|The final full band curtain call at the end of the Mask Orchestra mini-tour|
Colin Towns has a prolific and successful career as a theatre, film and TV composer, but he has another side: his respect for the UK’s jazz musicians is unlimited (which explains the cover photo on the new double album Drama of him standing in Archer Street) , and his craft in writing for them in the context of the jazz orchestra is unique and original. Combine all of these, and what has emerged in the past year is the new album, and a short tour with a top-flight big band, of which this concert at LSO St Lukes in Old Street was the last of the series of three.
The impressive thing, what stays in the mind, was the boldness the scale and the power of the big band writing.
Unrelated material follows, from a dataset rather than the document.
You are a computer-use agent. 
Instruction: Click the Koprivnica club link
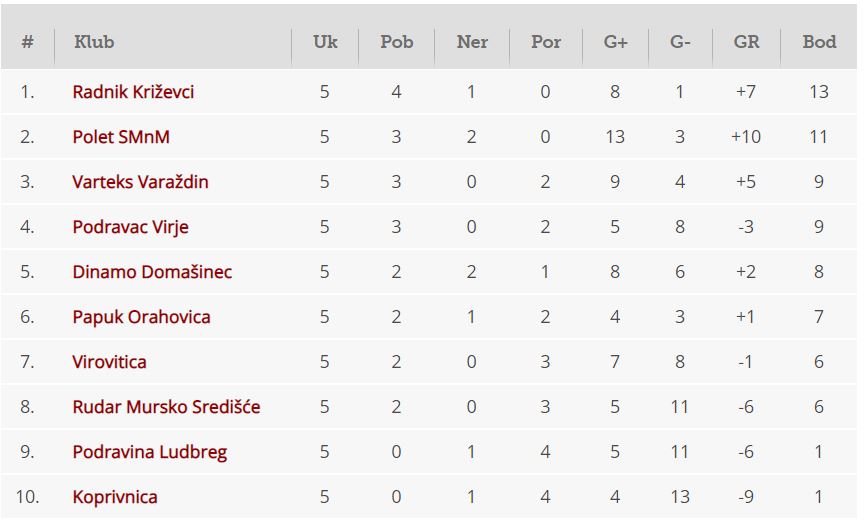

It is as if Towns has come back to the Mask Orchestra – the last outings were in 2010 and 2011, reviews below – with a renewed sense of the sheer energy and vividness a big band can deliver. The period in between saw him more involved with the band Blue Touch Paper. Towns has also brought their more prevalent use of electronics to the fore in the context of the big band.
On one level, the compositions are adaptations, extensions and re-workings for the concert hall of existing theatre pieces, marking a celebration of Towns’ twenty-five years of collaboration, on productions all over the world, with the theatre director Terry Hands. In between the numbers, Towns explained this background, and gave a lively, in-the-moment explanation of how he wants to work when writing for the theatre: “We want to keep people involved during a play. Try to bring quiet, take a breath, to find yourself in a different place. I like going forwards.”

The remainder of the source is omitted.